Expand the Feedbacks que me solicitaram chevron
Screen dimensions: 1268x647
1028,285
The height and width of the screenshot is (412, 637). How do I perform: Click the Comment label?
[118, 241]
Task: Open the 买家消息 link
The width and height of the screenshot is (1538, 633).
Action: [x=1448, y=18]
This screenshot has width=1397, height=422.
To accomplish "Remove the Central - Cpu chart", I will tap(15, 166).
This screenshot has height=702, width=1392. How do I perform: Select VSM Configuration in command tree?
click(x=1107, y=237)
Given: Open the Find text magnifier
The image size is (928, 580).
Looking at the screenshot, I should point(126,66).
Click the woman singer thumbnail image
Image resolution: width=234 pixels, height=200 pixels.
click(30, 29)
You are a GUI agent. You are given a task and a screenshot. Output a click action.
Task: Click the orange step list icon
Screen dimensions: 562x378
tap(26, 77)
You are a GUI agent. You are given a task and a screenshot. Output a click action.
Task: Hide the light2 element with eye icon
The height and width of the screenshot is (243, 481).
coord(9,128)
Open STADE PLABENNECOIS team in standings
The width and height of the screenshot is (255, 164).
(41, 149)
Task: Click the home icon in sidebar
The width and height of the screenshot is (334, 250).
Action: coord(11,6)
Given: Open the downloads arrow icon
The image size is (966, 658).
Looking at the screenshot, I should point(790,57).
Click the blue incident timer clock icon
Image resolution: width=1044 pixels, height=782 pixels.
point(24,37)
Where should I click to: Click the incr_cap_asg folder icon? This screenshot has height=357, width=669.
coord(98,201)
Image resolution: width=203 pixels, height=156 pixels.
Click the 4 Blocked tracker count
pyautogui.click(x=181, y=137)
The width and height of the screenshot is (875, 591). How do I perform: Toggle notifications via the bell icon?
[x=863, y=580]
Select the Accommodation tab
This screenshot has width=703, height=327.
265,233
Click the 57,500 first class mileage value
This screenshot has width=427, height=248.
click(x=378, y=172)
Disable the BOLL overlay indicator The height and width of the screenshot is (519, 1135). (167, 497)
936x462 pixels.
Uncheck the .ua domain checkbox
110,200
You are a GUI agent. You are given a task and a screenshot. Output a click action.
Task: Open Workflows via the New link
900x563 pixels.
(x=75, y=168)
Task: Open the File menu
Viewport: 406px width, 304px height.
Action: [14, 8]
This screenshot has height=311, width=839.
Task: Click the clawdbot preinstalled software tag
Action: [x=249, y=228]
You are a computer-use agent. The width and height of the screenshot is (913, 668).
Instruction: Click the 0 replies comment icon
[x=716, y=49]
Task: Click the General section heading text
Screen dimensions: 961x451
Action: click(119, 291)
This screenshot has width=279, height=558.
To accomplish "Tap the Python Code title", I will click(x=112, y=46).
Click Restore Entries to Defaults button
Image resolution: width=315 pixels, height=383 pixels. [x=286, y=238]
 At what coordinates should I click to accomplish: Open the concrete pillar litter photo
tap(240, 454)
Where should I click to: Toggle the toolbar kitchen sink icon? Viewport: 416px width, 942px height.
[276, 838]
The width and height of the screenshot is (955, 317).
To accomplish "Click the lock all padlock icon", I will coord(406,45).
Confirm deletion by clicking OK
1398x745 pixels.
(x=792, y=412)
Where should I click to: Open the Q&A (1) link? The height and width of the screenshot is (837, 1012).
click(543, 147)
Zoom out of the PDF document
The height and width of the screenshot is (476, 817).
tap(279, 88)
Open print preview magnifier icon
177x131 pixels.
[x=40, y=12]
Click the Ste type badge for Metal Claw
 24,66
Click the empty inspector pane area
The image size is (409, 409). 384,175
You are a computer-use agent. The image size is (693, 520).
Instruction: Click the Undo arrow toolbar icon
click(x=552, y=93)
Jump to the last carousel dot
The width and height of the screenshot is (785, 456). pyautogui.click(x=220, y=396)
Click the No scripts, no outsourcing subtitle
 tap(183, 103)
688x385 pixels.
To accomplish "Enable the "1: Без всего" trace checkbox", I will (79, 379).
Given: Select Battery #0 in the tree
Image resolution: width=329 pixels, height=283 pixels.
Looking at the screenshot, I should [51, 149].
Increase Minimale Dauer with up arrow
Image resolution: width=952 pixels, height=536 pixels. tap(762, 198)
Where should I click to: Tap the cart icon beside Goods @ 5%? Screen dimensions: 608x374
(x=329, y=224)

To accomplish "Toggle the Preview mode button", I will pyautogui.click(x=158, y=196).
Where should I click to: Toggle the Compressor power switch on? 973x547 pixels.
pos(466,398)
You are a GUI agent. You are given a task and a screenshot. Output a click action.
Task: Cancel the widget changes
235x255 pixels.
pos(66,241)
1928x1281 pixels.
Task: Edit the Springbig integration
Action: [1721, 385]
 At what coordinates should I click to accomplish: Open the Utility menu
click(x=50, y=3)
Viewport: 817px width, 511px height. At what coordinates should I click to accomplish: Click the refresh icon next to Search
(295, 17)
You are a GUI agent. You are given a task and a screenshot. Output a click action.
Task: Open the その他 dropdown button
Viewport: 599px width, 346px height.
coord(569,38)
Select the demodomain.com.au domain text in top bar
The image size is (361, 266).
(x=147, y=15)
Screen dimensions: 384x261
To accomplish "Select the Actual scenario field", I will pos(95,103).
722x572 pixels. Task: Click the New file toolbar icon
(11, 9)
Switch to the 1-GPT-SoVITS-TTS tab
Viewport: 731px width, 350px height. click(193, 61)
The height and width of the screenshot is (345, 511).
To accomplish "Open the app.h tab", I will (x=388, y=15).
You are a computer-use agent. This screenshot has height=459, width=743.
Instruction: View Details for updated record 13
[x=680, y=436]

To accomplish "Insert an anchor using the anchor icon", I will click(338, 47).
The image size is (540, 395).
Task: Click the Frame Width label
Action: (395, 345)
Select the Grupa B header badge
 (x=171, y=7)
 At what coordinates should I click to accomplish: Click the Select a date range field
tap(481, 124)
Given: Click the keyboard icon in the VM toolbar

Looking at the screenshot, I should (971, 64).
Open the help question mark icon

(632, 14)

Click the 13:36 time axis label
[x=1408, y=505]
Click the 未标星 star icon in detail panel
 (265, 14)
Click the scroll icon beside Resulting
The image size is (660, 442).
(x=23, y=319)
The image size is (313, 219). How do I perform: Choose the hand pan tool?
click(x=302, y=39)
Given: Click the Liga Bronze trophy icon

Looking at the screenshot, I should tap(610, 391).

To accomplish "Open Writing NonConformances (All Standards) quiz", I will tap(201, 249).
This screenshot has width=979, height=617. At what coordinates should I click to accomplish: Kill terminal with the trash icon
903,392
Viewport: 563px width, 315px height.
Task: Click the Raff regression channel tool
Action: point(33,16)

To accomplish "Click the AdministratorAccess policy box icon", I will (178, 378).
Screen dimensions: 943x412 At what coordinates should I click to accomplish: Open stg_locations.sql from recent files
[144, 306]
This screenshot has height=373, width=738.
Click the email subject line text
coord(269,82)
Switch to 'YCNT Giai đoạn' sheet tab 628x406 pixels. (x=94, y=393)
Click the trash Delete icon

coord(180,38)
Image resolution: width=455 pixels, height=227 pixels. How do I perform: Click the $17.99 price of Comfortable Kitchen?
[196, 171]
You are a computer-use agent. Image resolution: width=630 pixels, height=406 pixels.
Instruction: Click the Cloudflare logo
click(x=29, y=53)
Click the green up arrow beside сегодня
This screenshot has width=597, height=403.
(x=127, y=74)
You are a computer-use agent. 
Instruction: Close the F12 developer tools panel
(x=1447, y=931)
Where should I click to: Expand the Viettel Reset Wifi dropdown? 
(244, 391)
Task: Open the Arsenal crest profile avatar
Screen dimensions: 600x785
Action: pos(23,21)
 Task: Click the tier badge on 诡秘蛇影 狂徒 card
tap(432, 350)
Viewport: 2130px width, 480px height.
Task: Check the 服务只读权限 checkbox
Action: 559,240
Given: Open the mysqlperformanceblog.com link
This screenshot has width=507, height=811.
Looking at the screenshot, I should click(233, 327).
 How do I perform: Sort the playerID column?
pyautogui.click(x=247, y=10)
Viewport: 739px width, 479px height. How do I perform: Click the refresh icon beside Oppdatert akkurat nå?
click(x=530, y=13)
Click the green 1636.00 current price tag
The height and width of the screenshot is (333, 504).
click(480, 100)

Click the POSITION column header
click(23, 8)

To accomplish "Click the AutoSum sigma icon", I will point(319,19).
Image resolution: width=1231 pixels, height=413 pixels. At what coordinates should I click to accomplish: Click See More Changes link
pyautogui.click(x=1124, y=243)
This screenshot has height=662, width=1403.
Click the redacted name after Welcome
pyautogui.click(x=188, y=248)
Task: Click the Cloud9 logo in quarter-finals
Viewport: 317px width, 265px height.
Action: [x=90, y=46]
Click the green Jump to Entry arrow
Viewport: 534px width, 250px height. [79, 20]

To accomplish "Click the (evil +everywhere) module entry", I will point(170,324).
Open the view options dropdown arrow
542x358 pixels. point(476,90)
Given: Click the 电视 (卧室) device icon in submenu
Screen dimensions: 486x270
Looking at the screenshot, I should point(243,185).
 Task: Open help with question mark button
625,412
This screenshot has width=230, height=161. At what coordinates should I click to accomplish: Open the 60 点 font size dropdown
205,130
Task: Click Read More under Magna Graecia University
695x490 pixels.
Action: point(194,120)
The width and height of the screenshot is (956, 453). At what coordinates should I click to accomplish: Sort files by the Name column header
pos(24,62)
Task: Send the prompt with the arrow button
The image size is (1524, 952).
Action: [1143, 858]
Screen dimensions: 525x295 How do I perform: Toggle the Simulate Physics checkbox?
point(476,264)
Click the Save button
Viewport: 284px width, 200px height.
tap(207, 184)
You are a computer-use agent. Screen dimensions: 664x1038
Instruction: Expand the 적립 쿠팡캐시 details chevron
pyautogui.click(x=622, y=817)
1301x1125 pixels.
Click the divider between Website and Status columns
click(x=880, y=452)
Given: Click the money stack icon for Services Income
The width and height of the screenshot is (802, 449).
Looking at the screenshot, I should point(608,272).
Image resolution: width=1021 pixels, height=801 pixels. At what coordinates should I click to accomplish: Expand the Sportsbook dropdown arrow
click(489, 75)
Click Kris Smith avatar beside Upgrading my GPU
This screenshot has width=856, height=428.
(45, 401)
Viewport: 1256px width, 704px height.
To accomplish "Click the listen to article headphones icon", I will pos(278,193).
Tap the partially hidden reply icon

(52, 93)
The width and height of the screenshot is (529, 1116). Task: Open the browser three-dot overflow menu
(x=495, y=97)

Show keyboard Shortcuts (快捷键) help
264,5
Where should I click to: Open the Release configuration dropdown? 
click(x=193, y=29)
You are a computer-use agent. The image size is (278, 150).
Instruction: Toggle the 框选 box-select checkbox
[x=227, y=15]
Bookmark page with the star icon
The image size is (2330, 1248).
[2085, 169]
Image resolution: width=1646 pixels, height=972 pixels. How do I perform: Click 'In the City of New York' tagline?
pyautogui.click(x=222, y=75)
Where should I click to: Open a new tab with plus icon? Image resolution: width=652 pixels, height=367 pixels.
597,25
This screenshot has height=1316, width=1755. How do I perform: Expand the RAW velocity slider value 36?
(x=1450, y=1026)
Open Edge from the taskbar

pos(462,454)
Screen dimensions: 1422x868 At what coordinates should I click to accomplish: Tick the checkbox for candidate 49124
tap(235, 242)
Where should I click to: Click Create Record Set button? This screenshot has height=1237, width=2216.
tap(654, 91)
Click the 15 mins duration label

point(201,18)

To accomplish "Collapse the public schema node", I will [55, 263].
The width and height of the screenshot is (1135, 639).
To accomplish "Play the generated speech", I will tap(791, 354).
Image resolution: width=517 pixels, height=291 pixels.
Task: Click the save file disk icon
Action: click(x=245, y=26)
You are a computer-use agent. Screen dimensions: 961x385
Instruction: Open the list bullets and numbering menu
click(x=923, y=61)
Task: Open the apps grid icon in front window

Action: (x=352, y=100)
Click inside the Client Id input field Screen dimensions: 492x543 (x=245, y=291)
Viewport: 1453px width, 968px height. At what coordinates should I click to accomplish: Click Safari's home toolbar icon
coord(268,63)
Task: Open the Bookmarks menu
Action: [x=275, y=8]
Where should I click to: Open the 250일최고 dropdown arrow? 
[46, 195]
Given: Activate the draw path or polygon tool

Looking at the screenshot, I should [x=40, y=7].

### Work to complete
Reproduce verbatim the entries from the line containing "Show keyboard Shortcuts (快捷键) help" through the line containing "[2085, 169]".

### Correct answer
Show keyboard Shortcuts (快捷键) help
264,5
Where should I click to: Open the Release configuration dropdown? 
click(x=193, y=29)
You are a computer-use agent. The image size is (278, 150).
Instruction: Toggle the 框选 box-select checkbox
[x=227, y=15]
Bookmark page with the star icon
The image size is (2330, 1248).
[2085, 169]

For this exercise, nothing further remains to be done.